[caption id="" align="alignright" width="370"] Photo credit: The National[/caption]

One phrase I kept hearing over and over last week in coverage of Egypt's election results is that the two frontrunners were each "worse than the other." The two top finishers, Mohamed Morsi and and Ahmed Shafiq, received a combined total of 48.5 percent of the votes. Overall turnout was estimated at about 43 percent. Some commentators took this as bad news, arguing that a mere one-fifth of the eligible voting population had decided which candidates would make it to the run-off round. I take a more neutral view, and see the election results as an illustration of two well-known paradoxes of democracy.

The first paradox, named after the Marquis de Condorcet, is that in an election with three or more candidates, it may be impossible to select a single candidate that satisfies majority preferences.  The canonical example is with three candidates and three voters, but let's use the five candidates who received more than 10 percent of Egyptian votes (of the other eight candidates, none received more than 1.1 percent). Of these five, two will continue to the next round.

Suppose the Egyptian electorate voted according to its true preferences (i.e. not strategically). For simplicity's sake, let's round the votes of the top five candidates to 25, 25, 20, 15, and 15 percent. We know that Morsi's and Shafiq's supporters each consider their own candidate to be better than the other. Now suppose that the remaining 50 percent are evenly split between the two candidates (they each prefer their own candidate first, but half think Morsi is better than Shafiq and half think the opposite). This means that 50 percent of voters think that Shafiq is the better choice between the two, and the other half think Morsi is better than Shafiq.

We also do not know how much better the voters rank their preferred candidate. It could be that everyone who likes Shafiq best likes Morsi the least, rather than second best. There is no way to accurately deduce the overall preferences of Egyptian's from the initial results without making strong assumptions like we did here. This is why the runoff is required. But this example does explain how so many people can be unhappy with the results of a democratic election.
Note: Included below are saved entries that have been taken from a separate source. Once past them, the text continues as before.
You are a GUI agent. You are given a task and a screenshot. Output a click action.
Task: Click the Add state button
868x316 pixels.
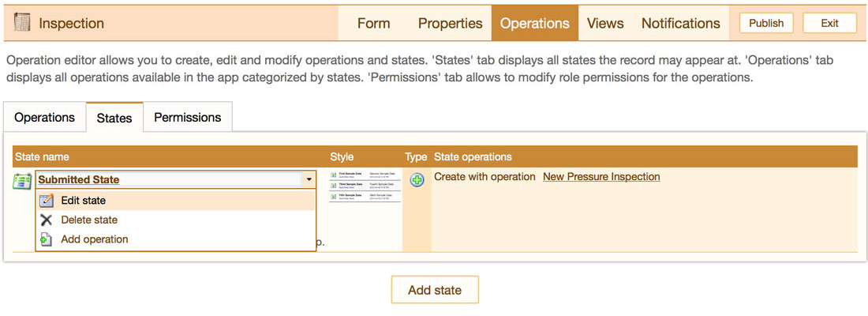(434, 290)
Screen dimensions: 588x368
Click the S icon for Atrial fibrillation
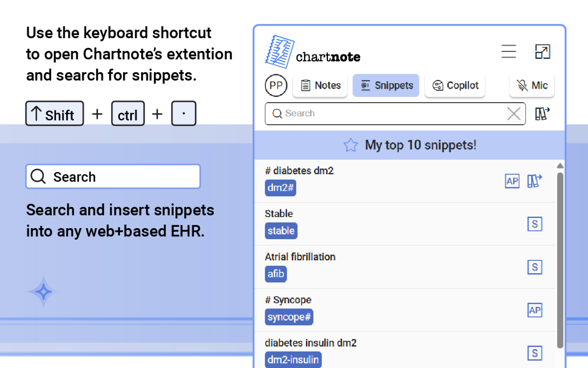(x=534, y=267)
The second paradox of voting is known as Arrow's impossibility theorem. This theorem--one of the few great contributions of game theory to modern social science--says that no election system can accurately translate ranked preferences over three or more candidates into an overall ranking for the community while maintaining three criteria. These three are:

  1. If every voter prefers alternative X over alternative Y, then the group prefers X over Y.
  2. If every voter's preference between X and Y remains unchanged, then the group's preference between X and Y will also remain unchanged (even if voters' preferences between other pairs like X and Z, Y and Z, or Z and W change).
  3. There is no "dictator": no single voter possesses the power to always determine the group's preference.
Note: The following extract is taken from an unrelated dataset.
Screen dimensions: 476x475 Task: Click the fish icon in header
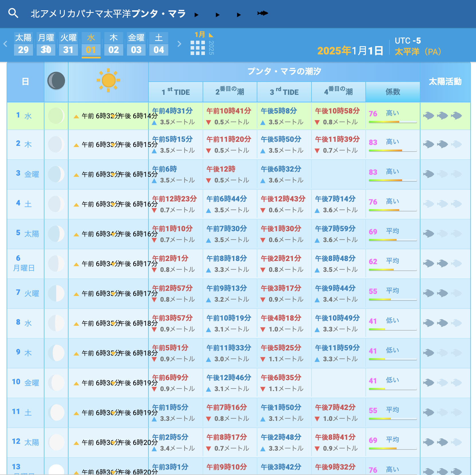(x=262, y=13)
For the first round of elections, the second criterion is most important. Changing the amount by which Shafiq or Morsi is preferred could have changed the results. In the runoff elections, the third principle will be violated. Once you are down to only two candidates, majority rule takes over. Egyptians got rid of one dictator, Mubarak, but exchanged him for the median voter. We will see how satisfied they are with that decision later this month.